Artist Daniel Arsham, Hublot’s New Brand Ambassador, Just Installed a Giant Crystal Sundial High in the Swiss Alps

The temporary Alpine artwork can only be seen from a mountaintop.

Daniel Arsham in front of the Light & Time installation. Courtesy of Hublot.

The Swiss luxury watchmaker Hublot has announced that multimedia artist Daniel Arsham is the brand’s new ambassador. The partnership is being celebrated with a monumental Arsham sculpture in the Alps, a 65-foot sundial in the shadow of the Matterhorn. It will have a very limited audience—one can only glimpse it from a mountaintop.

A bird's eye view of the installation. Courtesy of Hublot.

A bird’s eye view of the installation. Courtesy of Hublot.

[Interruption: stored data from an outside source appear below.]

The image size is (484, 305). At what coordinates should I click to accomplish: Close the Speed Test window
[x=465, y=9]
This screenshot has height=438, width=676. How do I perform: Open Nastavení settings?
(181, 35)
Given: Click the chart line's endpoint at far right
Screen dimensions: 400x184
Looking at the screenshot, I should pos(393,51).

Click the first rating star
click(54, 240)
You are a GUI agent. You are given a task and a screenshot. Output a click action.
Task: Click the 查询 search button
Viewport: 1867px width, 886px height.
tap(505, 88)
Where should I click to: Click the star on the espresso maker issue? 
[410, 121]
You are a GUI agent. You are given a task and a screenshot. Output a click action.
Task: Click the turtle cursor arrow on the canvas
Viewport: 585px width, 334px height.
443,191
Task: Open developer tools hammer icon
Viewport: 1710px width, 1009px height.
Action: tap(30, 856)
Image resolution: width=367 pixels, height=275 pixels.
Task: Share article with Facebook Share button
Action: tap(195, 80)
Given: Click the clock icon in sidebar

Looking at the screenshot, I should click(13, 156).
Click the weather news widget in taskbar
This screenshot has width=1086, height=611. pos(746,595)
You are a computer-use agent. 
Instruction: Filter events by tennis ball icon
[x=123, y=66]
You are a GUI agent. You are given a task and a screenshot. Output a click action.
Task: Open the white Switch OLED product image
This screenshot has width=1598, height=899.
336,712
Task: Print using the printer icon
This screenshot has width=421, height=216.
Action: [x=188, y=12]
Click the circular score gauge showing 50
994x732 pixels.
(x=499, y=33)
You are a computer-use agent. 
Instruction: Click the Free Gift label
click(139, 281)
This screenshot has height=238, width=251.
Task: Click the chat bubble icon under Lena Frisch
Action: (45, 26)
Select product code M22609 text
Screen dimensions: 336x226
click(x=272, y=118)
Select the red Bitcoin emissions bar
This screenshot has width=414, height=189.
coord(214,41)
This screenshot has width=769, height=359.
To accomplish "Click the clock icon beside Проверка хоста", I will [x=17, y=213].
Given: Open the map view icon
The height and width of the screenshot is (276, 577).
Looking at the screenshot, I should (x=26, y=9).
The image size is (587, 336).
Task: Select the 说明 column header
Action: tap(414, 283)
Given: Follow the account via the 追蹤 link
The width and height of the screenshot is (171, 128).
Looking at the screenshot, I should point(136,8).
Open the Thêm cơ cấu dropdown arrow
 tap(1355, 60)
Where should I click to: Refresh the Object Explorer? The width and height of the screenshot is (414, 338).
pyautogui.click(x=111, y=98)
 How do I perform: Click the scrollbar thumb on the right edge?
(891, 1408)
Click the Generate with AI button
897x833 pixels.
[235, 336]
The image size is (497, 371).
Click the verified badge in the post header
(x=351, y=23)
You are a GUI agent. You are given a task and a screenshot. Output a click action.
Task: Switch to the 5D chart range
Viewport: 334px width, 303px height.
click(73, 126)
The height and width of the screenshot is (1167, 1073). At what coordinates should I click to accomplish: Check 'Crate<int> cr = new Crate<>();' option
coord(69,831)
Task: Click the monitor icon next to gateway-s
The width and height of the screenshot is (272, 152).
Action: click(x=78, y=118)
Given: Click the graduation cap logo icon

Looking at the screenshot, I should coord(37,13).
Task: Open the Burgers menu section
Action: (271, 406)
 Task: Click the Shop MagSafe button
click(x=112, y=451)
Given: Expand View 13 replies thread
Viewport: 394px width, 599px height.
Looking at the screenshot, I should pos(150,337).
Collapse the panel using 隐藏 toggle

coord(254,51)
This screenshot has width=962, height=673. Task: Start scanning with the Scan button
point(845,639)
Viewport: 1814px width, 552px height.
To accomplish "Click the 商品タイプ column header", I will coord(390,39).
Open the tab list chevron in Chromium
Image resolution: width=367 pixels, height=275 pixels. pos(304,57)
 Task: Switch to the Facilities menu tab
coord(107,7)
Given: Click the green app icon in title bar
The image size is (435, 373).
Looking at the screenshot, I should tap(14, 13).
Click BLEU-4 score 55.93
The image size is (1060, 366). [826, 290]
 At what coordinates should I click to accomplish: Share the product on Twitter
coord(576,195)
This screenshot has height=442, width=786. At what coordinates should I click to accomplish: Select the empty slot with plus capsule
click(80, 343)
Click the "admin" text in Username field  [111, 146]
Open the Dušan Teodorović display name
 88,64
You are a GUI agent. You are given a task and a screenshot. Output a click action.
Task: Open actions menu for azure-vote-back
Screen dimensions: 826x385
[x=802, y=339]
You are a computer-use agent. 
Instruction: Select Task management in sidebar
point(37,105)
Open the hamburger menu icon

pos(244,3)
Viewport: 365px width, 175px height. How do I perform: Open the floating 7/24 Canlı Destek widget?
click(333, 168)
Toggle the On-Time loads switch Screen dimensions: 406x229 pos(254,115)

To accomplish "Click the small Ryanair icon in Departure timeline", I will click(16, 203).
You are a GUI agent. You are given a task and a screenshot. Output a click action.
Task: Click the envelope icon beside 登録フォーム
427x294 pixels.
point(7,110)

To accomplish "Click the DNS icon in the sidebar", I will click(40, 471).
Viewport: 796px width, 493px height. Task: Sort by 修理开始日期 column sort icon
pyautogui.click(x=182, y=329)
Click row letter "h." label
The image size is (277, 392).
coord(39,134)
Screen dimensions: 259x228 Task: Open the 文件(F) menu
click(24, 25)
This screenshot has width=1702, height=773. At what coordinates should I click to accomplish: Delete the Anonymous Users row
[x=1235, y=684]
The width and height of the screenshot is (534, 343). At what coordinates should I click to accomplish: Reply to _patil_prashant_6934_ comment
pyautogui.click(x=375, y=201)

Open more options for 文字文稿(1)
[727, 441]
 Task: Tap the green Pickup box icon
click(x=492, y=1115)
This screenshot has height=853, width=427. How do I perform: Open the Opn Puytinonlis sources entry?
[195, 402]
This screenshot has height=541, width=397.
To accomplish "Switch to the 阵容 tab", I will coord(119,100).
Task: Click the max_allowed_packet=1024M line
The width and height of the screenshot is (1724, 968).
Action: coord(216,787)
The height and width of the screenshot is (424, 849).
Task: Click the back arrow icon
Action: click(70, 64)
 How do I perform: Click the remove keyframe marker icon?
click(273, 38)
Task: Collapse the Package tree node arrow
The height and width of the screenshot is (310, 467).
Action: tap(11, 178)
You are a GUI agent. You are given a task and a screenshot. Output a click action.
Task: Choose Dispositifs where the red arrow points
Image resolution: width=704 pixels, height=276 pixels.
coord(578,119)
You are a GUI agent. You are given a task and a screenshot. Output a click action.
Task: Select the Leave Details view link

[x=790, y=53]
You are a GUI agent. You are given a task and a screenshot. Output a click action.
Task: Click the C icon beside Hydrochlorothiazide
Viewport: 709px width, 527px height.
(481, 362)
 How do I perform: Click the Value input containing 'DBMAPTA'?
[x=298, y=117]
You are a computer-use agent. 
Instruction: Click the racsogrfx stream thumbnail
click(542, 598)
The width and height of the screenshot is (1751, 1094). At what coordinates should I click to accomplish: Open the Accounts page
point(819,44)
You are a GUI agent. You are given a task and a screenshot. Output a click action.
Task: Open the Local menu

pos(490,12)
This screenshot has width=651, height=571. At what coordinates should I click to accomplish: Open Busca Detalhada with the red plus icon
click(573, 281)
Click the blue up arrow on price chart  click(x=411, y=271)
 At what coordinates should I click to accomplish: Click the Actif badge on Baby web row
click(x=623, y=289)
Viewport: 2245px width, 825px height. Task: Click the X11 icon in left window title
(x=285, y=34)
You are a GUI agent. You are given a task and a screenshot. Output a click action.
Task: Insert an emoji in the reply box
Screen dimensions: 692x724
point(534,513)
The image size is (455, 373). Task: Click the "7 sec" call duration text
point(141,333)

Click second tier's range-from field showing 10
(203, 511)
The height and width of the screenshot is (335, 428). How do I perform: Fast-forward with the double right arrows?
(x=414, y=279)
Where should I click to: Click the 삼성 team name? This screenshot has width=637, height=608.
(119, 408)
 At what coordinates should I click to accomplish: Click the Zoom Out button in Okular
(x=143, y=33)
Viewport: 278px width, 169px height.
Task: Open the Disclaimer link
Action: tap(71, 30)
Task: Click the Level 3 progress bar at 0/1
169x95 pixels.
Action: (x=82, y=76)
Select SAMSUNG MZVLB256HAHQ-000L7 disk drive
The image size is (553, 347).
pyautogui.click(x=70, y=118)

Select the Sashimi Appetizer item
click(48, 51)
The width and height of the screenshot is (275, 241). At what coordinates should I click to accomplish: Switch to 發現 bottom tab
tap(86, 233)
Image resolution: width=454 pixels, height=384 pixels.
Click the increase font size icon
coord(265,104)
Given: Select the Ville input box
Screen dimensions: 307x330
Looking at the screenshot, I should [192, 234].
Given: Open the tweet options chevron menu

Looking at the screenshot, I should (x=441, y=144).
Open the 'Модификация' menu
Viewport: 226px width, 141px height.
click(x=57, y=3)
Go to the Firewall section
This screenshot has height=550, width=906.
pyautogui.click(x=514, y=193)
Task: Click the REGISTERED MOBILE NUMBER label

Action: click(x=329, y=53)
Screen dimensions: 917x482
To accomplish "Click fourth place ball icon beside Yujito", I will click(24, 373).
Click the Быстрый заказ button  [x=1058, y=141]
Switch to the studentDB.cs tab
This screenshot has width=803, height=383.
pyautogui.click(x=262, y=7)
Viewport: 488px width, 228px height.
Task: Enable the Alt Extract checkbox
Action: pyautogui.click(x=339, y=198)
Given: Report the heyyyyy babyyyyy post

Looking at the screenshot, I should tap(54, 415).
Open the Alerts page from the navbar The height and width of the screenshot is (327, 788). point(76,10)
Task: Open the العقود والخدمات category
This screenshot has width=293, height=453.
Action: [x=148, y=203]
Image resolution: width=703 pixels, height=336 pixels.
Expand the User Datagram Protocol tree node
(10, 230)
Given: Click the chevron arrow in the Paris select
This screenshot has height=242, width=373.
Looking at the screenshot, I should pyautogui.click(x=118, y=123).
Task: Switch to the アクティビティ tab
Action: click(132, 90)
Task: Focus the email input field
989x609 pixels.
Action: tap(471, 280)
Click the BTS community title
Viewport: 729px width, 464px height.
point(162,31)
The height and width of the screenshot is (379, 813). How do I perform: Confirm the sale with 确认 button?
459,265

Light & Time is centered around a quartz-shaped obelisk (if you’re unfamiliar with sundial nomenclature this component is called a gnomon—best name ever). The runic artwork has a mythical Stonehenge meets Superman’s-Fortress of Solitude feel and evocatively addresses themes of nature and technology. The functional artwork concerns itself with time on many levels—the work is only on display temporarily. Time has been a central thematic concern to the artist for decades—his 2019 retrospective was titled “Connecting Time.”

“Many of the works I’ve been making over the last 20 years or so deal with our perception of time,” Arsham says, “our understanding, not in terms of a day or minute, more on a geological time, thousands of years while really looking at it through archeology. The works that I’ve been making, and that I’m known for, take contemporary objects and project them as they are museum archeological relics in the future.”

A central quartz-like obelisk casts a shadow. Courtesy of Hublot.

A central quartz-like obelisk casts a shadow. Courtesy of Hublot.

The outdoor installation is a striking experience set in the majestic natural environment of the mountain resort town of Zermatt, an important hub for the brand. To see the artwork, viewers must take the Hublot-Express high-speed chairlift that rapidly ascends 3,130 feet up the mountain.

Arsham’s pairing with Hublot seemed a destined fit. “I reject more collaboration offers than I actually take,” Arsham says. “Part of the thing that is important to me is the company, or the people really, are willing to do something that hasn’t been done or willing to go the extra mile with it.”

Like time, the artwork is ephemeral. Courtesy of Hublot.

Like time, the artwork is ephemeral. Courtesy of Hublot.